DESCRIPTION OF THE TASK
Only the text of the records below belongs in the answer, copied exactly, with pictures omitted.

Pixel coordinate grounding data:
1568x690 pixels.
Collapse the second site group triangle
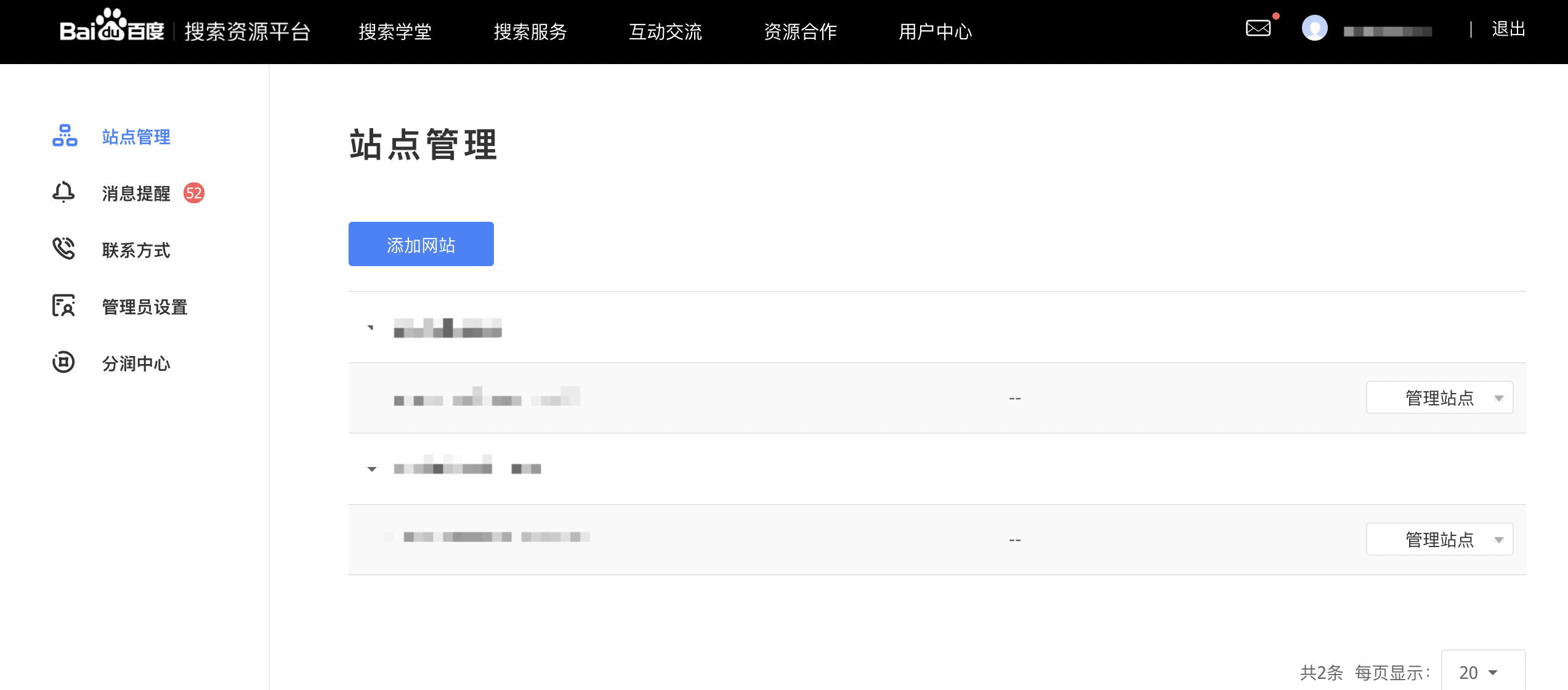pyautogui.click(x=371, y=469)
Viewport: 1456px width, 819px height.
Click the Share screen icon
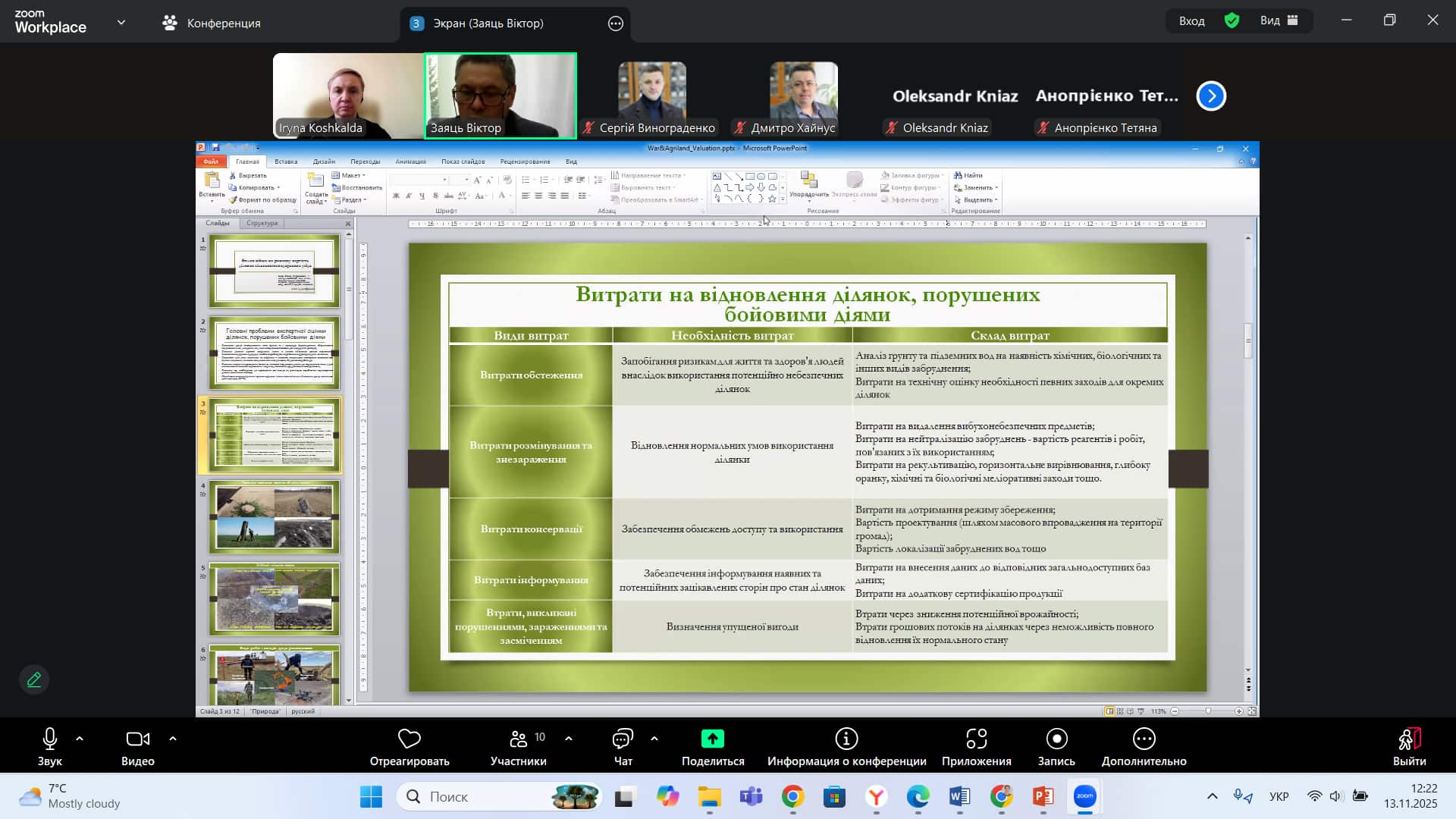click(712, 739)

THE ANSWER
1568x690 pixels.
Collapse the second site group triangle
pyautogui.click(x=371, y=469)
Viewport: 1456px width, 819px height.
Click the Share screen icon
click(712, 739)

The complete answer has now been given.